Nahiv, kelâm, hadîs, fıkıh, kırâat ve edebiyat âlimi. Künyesi Ebû Sa’îd olup, ismi, Hasen bin Abdullah bin Merzubân’dır. Basra Körfezi sahillerinde bir şehir olan Sayrafda doğduğu için Sayrafî nisbet edildi. Babası, Behzad adında bir mecûsî idi. Sonradan müslüman olup, Abdullah adını aldı. 280 (m. 893) yılında doğan Sayrafî, 368 (m. 978) yılında Bağdâd’da vefât etti. Hayzerân kabristanına defn edildi.

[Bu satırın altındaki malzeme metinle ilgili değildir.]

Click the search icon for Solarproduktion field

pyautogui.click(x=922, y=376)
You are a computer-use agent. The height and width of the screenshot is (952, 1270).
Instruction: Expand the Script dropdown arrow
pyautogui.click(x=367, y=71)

İlk tahsiline, doğduğu şehirde başlayan Sayrafî, Zenc isyanı dolayısıyle oraya gelen, Asal bin Zekvân ve Ebû Zekvân Kâsım bin İsmail’den ders alarak başladı. Yirmi-otuz yaşlarında iken Amman’a gitti. Orada Hanefî mezhebi fıkhını öğrendi. Ehvan bölgesinde Asker’i Mükrem’e gitti. Orada Muhammed bin Ömer Saymirî ile tanışıp, Muhammed bin Mübremân’dan nahiv ilmini öğrendi. Bağdâd’da Ebû Bekr İbni Düreyd’den lügat ve nahiv öğrendi. Bu âlimin en meşhûr râvilerinden biri oldu. Kırâat ilmini Ebû Bekr bin Mücâhid’den, nahiv ilmini de Ebû Bekr Serrâc’dan okudu. Sayrafi’nin hocaları arasında; fıkıh âlimi Muhammed bin Ebü’l-Ezher Bûşencî, fıkıh âlimi Ebû Ubeyd bin Harbeveyh ve Abdullah bin Muhammed bin Ziyâd Nişâbûrî ve daha birçok âlimin de bulunduğu bildirilmektedir.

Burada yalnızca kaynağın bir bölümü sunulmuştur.